WHAT YOU HAVE TO DO
The answer should contain every record below, output exactly.

AVAILABLE DATA
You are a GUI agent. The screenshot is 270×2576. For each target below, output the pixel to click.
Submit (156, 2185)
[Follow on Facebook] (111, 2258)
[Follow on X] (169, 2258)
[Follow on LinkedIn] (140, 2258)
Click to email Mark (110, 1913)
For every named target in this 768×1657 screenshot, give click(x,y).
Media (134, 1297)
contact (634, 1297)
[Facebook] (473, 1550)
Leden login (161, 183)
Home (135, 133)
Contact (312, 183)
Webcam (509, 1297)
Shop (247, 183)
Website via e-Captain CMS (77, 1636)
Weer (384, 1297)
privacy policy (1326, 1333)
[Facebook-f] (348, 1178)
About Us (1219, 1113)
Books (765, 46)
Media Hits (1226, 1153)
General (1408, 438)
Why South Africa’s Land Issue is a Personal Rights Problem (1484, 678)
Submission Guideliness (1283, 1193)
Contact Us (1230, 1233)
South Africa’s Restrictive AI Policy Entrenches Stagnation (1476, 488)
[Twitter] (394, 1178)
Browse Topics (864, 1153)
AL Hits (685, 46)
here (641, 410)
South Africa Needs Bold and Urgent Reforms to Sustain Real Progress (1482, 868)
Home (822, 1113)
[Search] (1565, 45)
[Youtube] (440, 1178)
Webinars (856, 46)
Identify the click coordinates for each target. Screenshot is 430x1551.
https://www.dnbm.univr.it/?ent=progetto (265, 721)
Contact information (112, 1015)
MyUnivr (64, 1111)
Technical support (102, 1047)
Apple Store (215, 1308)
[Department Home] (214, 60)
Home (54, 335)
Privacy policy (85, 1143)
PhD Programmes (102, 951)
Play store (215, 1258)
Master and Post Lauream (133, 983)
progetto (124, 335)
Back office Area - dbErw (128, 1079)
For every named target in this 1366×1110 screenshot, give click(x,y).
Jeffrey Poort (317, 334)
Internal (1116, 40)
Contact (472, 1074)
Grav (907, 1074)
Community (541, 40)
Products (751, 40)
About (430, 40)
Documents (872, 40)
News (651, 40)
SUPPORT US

SOLUTION TO THIS PROBLEM
You are a GUI agent. The screenshot is 270×2576. For each target below, output the pixel to click.
Submit (156, 2185)
[Follow on Facebook] (111, 2258)
[Follow on X] (169, 2258)
[Follow on LinkedIn] (140, 2258)
Click to email Mark (110, 1913)
For every named target in this 768×1657 screenshot, give click(x,y).
Media (134, 1297)
contact (634, 1297)
[Facebook] (473, 1550)
Leden login (161, 183)
Home (135, 133)
Contact (312, 183)
Webcam (509, 1297)
Shop (247, 183)
Website via e-Captain CMS (77, 1636)
Weer (384, 1297)
privacy policy (1326, 1333)
[Facebook-f] (348, 1178)
About Us (1219, 1113)
Books (765, 46)
Media Hits (1226, 1153)
General (1408, 438)
Why South Africa’s Land Issue is a Personal Rights Problem (1484, 678)
Submission Guideliness (1283, 1193)
Contact Us (1230, 1233)
South Africa’s Restrictive AI Policy Entrenches Stagnation (1476, 488)
[Twitter] (394, 1178)
Browse Topics (864, 1153)
AL Hits (685, 46)
here (641, 410)
South Africa Needs Bold and Urgent Reforms to Sustain Real Progress (1482, 868)
Home (822, 1113)
[Search] (1565, 45)
[Youtube] (440, 1178)
Webinars (856, 46)
Identify the click coordinates for each target. Screenshot is 430x1551.
https://www.dnbm.univr.it/?ent=progetto (265, 721)
Contact information (112, 1015)
MyUnivr (64, 1111)
Technical support (102, 1047)
Apple Store (215, 1308)
[Department Home] (214, 60)
Home (54, 335)
Privacy policy (85, 1143)
PhD Programmes (102, 951)
Play store (215, 1258)
Master and Post Lauream (133, 983)
progetto (124, 335)
Back office Area - dbErw (128, 1079)
For every named target in this 1366×1110 screenshot, give click(x,y).
Jeffrey Poort (317, 334)
Internal (1116, 40)
Contact (472, 1074)
Grav (907, 1074)
Community (541, 40)
Products (751, 40)
About (430, 40)
Documents (872, 40)
News (651, 40)
SUPPORT US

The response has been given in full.